En el libro se establecen dos paralelismos históricos de Erdoğan con sultanes de otro tiempo, y se detiene particularmente en dos que parecen ser del agrado del presidente. Uno es Selim I (1512-1520), al que Erdoğan ha dedicado un tercer puente sobre el Bósforo. El otro es Abdul Hamid II (1876-1909), conocido como el sultán rojo, por el gran derramamiento de sangre durante su reinado –en especial de minorías como la armenia–, y que se caracterizó también por su resistencia a las reformas políticas. Al principio admitió la Constitución de 1876, pero dos años después la suspendió. Finalmente fue derrocado en 1909 por un golpe de los Jóvenes Turcos, el grupo militar que fue el origen del movimiento republicano. ¿Pondría Erdoğan a Abdul Hamid como un símbolo opuesto a Atatürk? Si se afirmara eso, nos equivocaríamos una vez más con el líder turco.
La alianza del islamismo y el nacionalismo
Desde su llegada al poder en 2003, Erdoğan ha ido evolucionando por itinerarios dispares. Al principio parecía alejado del nacionalismo y se presentaba como un europeísta, encarnación de un islamismo moderado que llamaba a las puertas de Europa y que consiguió que en 2005 se abriera un proceso de negociación con la UE. Su discurso europeísta servía además para debilitar a la oposición representada por el partido republicano del pueblo (CHP), formación de centro-izquierda heredera de Atatürk, que seguía siendo nacionalista.

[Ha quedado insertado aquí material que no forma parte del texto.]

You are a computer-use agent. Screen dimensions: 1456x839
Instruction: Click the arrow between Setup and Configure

Sin embargo, el problema crónico de la división de Chipre contribuiría a malograr el camino europeo de Turquía. Las reticencias europeas a la candidatura turca, expresadas abiertamente por Sarkozy, favoreció también la llegada de un Erdoğan descubridor del Estado-nación creado por Atatürk. De ahí que el presidente no escatimara elogios al fundador de la república laica, a la que supuestamente había venido a sustituir. A modo de ejemplo, Erdoğan llegó a decir que Mustafá Kemal habría votado sí en el referéndum del 16 de abril de 2007 que reforzaba los poderes presidenciales.
Según Perrier, el régimen kemalista republicano tenía en sus orígenes los elementos del populismo, nacionalismo y estatismo que hoy se aprecian en el gobierno de Erdoğan. La única diferencia es la del laicismo y la del republicanismo, pero el culto a la personalidad es prácticamente idéntico.

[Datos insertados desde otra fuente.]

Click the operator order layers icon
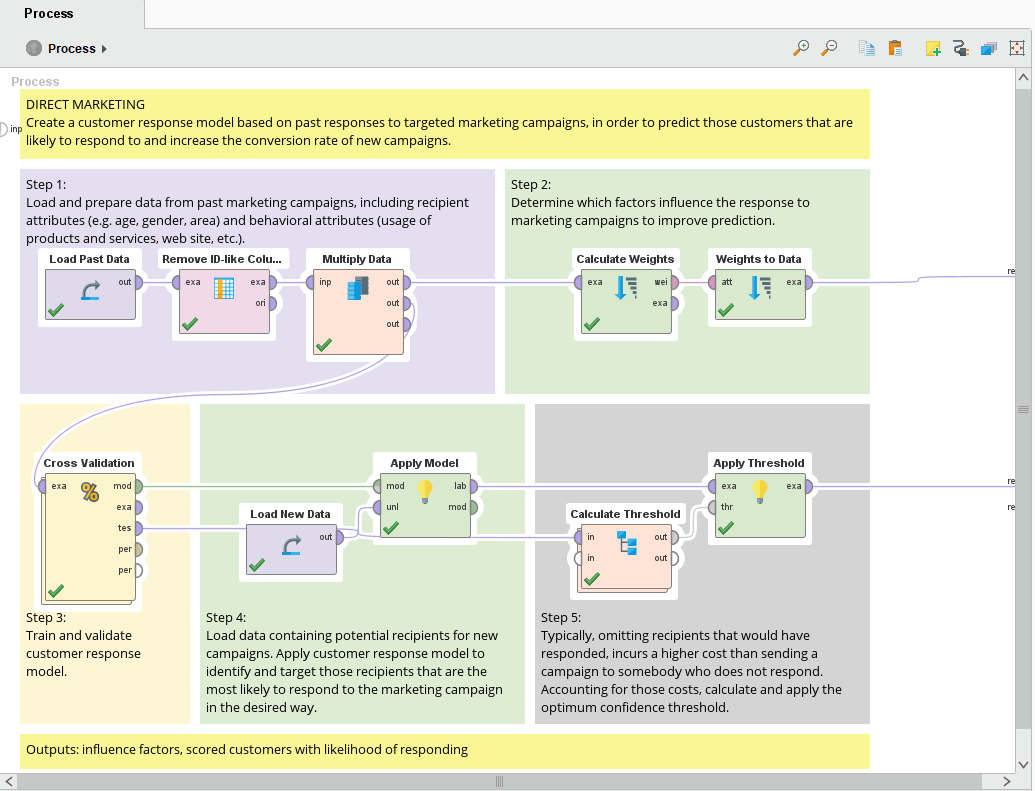Screen dimensions: 1035x791 tap(989, 48)
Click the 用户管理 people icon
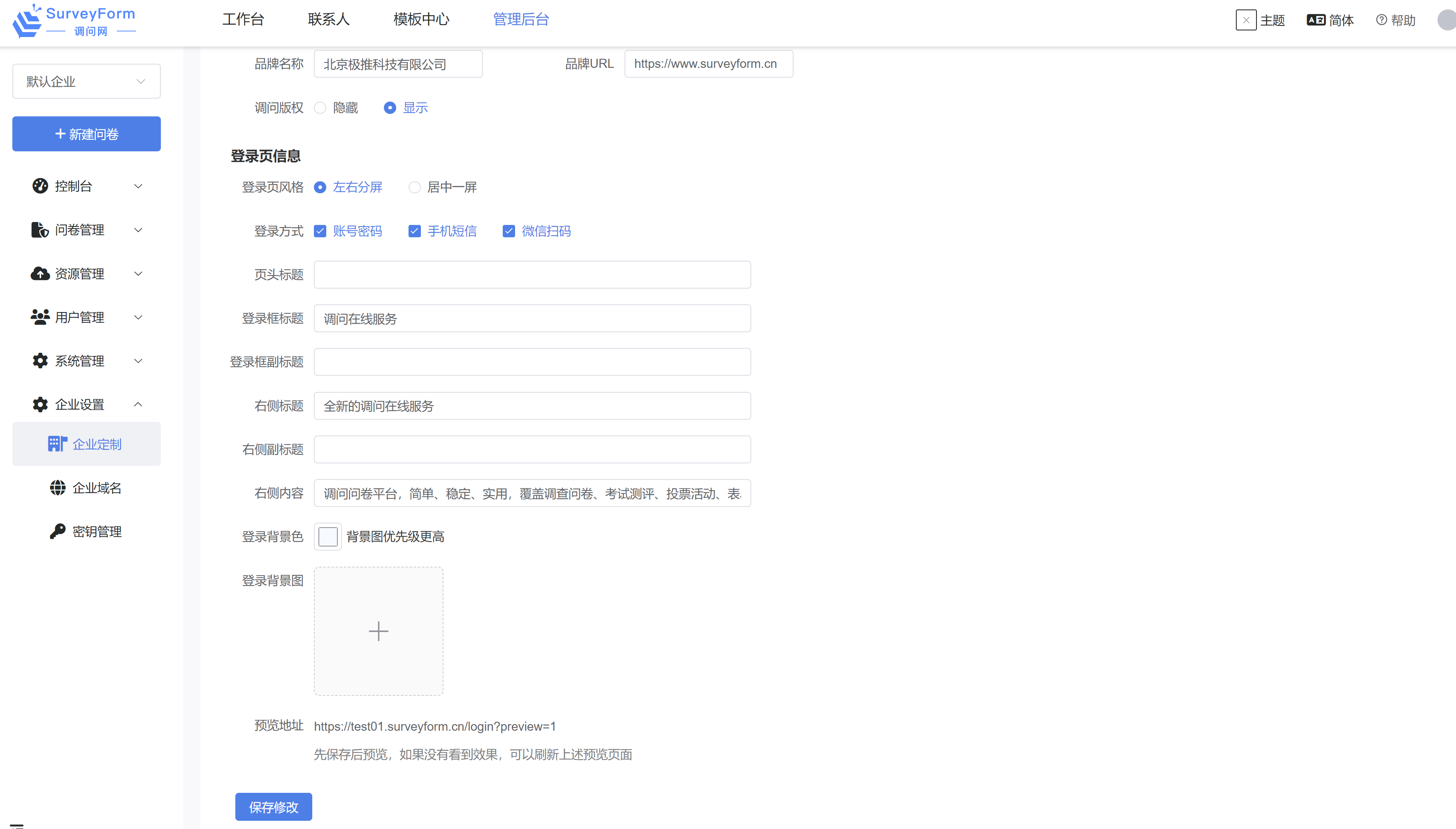This screenshot has height=829, width=1456. click(40, 317)
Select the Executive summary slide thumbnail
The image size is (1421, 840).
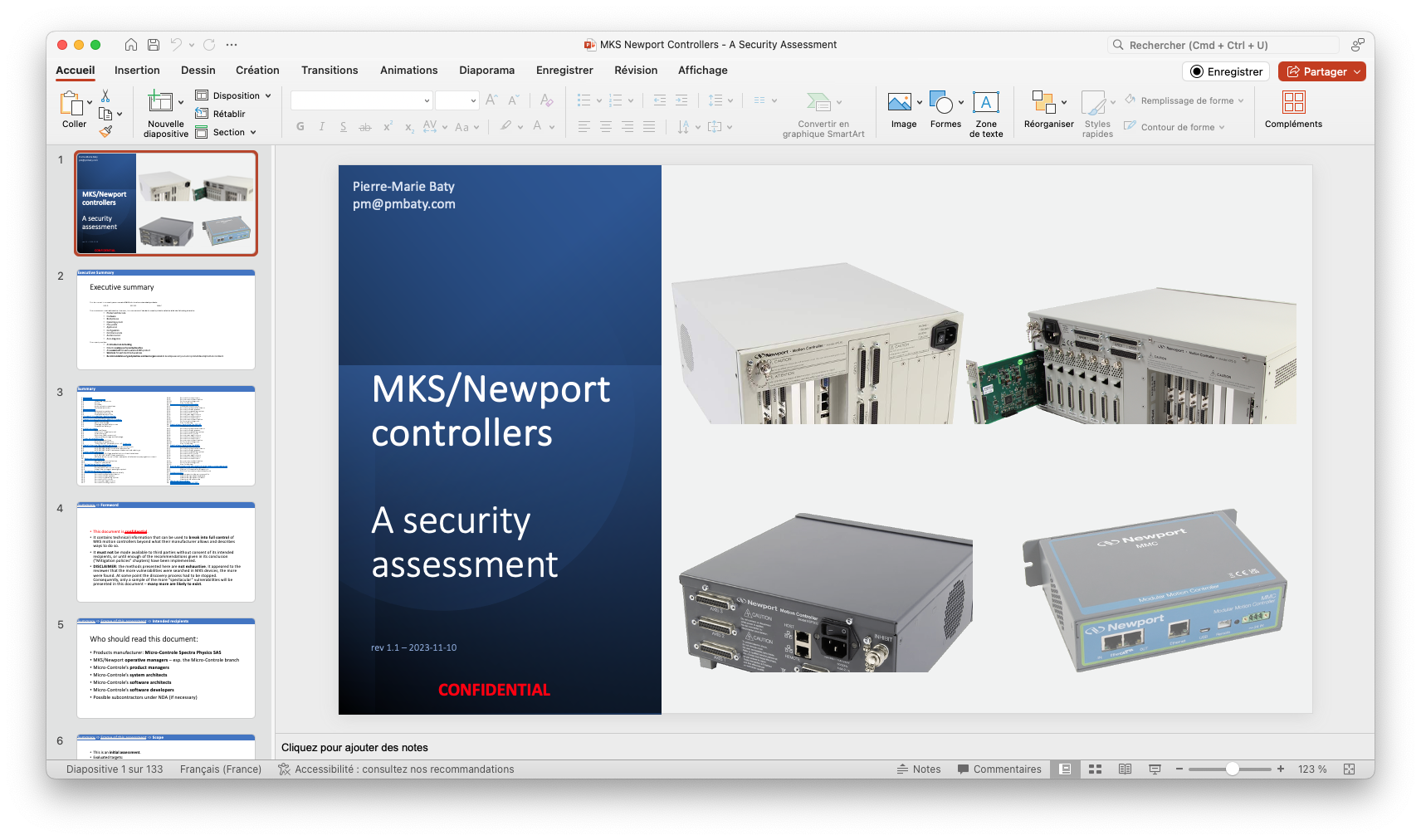[x=166, y=320]
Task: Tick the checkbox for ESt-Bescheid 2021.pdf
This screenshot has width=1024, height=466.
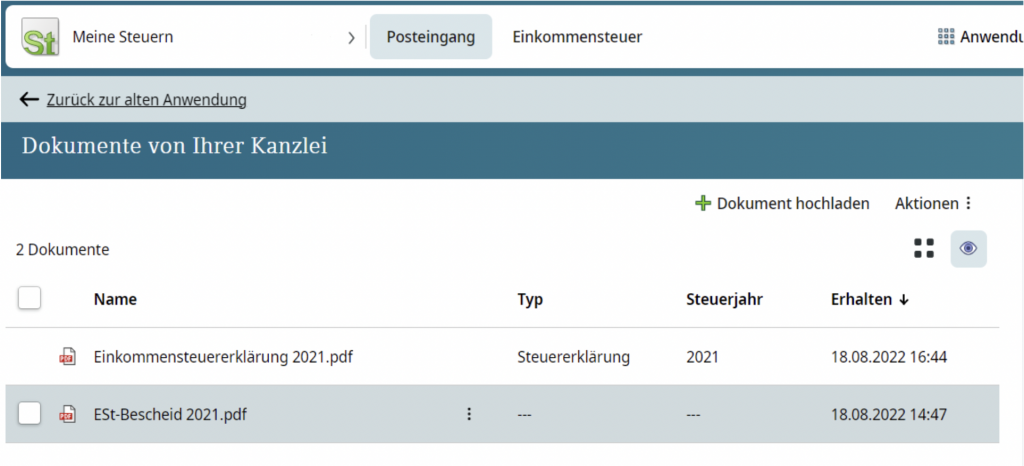Action: click(x=30, y=414)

Pese a todo, de Kemal Atatürk se subrayan en la Turquía de hoy sus facetas de héroe de la batalla de los Dardanelos, que frustró el desembarco franco-británico en la Primera Guerra Mundial, y de la guerra de la independencia, que expulsó a los griegos de la península de Anatolia en 1922. Su agenda reformista de corte occidental se deja en un segundo plano, pero no impide que en muchos lugares se cuelguen juntos los retratos de Atatürk y Erdoğan.
No obstante, la imagen pública de Erdoğan no solo es la del sucesor del primer presidente republicano, sino también la de continuador de los grandes sultanes, con una suntuosidad a la que no es ajena la construcción del complejo presidencial, el Palacio Blanco o Ak Saray, con una superficie de 300.000 m2 y más de 1.000 habitaciones.